**About this task:**
Could you give every record again, exactly as it reads?

**Stored items:**
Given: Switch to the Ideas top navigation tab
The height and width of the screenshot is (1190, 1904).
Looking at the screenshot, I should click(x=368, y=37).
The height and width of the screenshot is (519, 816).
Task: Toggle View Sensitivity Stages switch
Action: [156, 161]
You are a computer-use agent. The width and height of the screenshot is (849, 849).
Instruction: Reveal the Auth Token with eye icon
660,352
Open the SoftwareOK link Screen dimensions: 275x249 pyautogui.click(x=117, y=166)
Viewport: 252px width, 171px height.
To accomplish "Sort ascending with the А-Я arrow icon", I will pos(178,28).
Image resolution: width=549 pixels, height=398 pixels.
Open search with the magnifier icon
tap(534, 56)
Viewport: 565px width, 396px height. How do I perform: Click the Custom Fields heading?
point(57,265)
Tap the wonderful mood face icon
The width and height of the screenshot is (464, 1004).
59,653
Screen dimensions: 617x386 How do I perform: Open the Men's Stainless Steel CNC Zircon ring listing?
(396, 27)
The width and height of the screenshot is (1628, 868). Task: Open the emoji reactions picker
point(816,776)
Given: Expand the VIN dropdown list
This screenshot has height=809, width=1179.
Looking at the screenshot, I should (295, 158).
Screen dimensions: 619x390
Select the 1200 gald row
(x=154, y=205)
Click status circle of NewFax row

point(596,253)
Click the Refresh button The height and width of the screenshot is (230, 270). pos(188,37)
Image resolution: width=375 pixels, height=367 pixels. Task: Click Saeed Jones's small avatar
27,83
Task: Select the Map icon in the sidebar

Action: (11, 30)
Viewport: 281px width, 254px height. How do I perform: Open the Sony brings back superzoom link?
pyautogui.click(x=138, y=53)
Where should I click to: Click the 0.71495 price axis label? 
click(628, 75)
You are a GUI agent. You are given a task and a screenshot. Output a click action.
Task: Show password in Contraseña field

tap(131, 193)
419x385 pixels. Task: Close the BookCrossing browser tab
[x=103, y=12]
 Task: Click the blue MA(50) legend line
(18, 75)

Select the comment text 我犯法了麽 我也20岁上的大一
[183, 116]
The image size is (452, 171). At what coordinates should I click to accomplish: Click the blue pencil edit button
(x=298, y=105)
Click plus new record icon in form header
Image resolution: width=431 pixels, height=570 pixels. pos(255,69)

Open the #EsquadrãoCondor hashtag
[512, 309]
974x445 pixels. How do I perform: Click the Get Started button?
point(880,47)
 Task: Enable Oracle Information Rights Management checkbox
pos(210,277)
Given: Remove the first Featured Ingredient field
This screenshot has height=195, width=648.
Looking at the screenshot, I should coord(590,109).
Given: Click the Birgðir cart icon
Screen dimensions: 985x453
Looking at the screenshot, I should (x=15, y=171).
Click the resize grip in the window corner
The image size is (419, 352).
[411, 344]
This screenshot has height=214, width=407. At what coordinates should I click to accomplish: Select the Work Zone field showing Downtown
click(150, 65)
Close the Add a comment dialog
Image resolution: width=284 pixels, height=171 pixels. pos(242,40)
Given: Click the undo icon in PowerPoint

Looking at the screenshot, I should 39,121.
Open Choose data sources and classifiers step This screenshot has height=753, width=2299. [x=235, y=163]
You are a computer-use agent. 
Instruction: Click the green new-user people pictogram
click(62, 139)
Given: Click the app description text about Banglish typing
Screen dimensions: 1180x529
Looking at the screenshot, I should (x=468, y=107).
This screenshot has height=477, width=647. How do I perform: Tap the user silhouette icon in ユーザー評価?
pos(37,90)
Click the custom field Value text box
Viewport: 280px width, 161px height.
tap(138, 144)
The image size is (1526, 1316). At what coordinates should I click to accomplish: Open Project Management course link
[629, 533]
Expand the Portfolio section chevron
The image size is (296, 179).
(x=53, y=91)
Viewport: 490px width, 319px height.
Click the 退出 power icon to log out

**Solution to this problem:**
Given: Switch to the Ideas top navigation tab
The height and width of the screenshot is (1190, 1904).
Looking at the screenshot, I should click(x=368, y=37).
The height and width of the screenshot is (519, 816).
Task: Toggle View Sensitivity Stages switch
Action: [156, 161]
You are a computer-use agent. The width and height of the screenshot is (849, 849).
Instruction: Reveal the Auth Token with eye icon
660,352
Open the SoftwareOK link Screen dimensions: 275x249 pyautogui.click(x=117, y=166)
Viewport: 252px width, 171px height.
To accomplish "Sort ascending with the А-Я arrow icon", I will pos(178,28).
Image resolution: width=549 pixels, height=398 pixels.
Open search with the magnifier icon
tap(534, 56)
Viewport: 565px width, 396px height. How do I perform: Click the Custom Fields heading?
point(57,265)
Tap the wonderful mood face icon
The width and height of the screenshot is (464, 1004).
59,653
Screen dimensions: 617x386 How do I perform: Open the Men's Stainless Steel CNC Zircon ring listing?
(396, 27)
The width and height of the screenshot is (1628, 868). Task: Open the emoji reactions picker
point(816,776)
Given: Expand the VIN dropdown list
This screenshot has height=809, width=1179.
Looking at the screenshot, I should (295, 158).
Screen dimensions: 619x390
Select the 1200 gald row
(x=154, y=205)
Click status circle of NewFax row

point(596,253)
Click the Refresh button The height and width of the screenshot is (230, 270). pos(188,37)
Image resolution: width=375 pixels, height=367 pixels. Task: Click Saeed Jones's small avatar
27,83
Task: Select the Map icon in the sidebar

Action: (11, 30)
Viewport: 281px width, 254px height. How do I perform: Open the Sony brings back superzoom link?
pyautogui.click(x=138, y=53)
Where should I click to: Click the 0.71495 price axis label? 
click(628, 75)
You are a GUI agent. You are given a task and a screenshot. Output a click action.
Task: Show password in Contraseña field

tap(131, 193)
419x385 pixels. Task: Close the BookCrossing browser tab
[x=103, y=12]
 Task: Click the blue MA(50) legend line
(18, 75)

Select the comment text 我犯法了麽 我也20岁上的大一
[183, 116]
The image size is (452, 171). At what coordinates should I click to accomplish: Click the blue pencil edit button
(x=298, y=105)
Click plus new record icon in form header
Image resolution: width=431 pixels, height=570 pixels. pos(255,69)

Open the #EsquadrãoCondor hashtag
[512, 309]
974x445 pixels. How do I perform: Click the Get Started button?
point(880,47)
 Task: Enable Oracle Information Rights Management checkbox
pos(210,277)
Given: Remove the first Featured Ingredient field
This screenshot has height=195, width=648.
Looking at the screenshot, I should coord(590,109).
Given: Click the Birgðir cart icon
Screen dimensions: 985x453
Looking at the screenshot, I should (x=15, y=171).
Click the resize grip in the window corner
The image size is (419, 352).
[411, 344]
This screenshot has height=214, width=407. At what coordinates should I click to accomplish: Select the Work Zone field showing Downtown
click(150, 65)
Close the Add a comment dialog
Image resolution: width=284 pixels, height=171 pixels. pos(242,40)
Given: Click the undo icon in PowerPoint

Looking at the screenshot, I should 39,121.
Open Choose data sources and classifiers step This screenshot has height=753, width=2299. [x=235, y=163]
You are a computer-use agent. 
Instruction: Click the green new-user people pictogram
click(62, 139)
Given: Click the app description text about Banglish typing
Screen dimensions: 1180x529
Looking at the screenshot, I should (x=468, y=107).
This screenshot has height=477, width=647. How do I perform: Tap the user silhouette icon in ユーザー評価?
pos(37,90)
Click the custom field Value text box
Viewport: 280px width, 161px height.
tap(138, 144)
The image size is (1526, 1316). At what coordinates should I click to accomplish: Open Project Management course link
[629, 533]
Expand the Portfolio section chevron
The image size is (296, 179).
(x=53, y=91)
Viewport: 490px width, 319px height.
Click the 退出 power icon to log out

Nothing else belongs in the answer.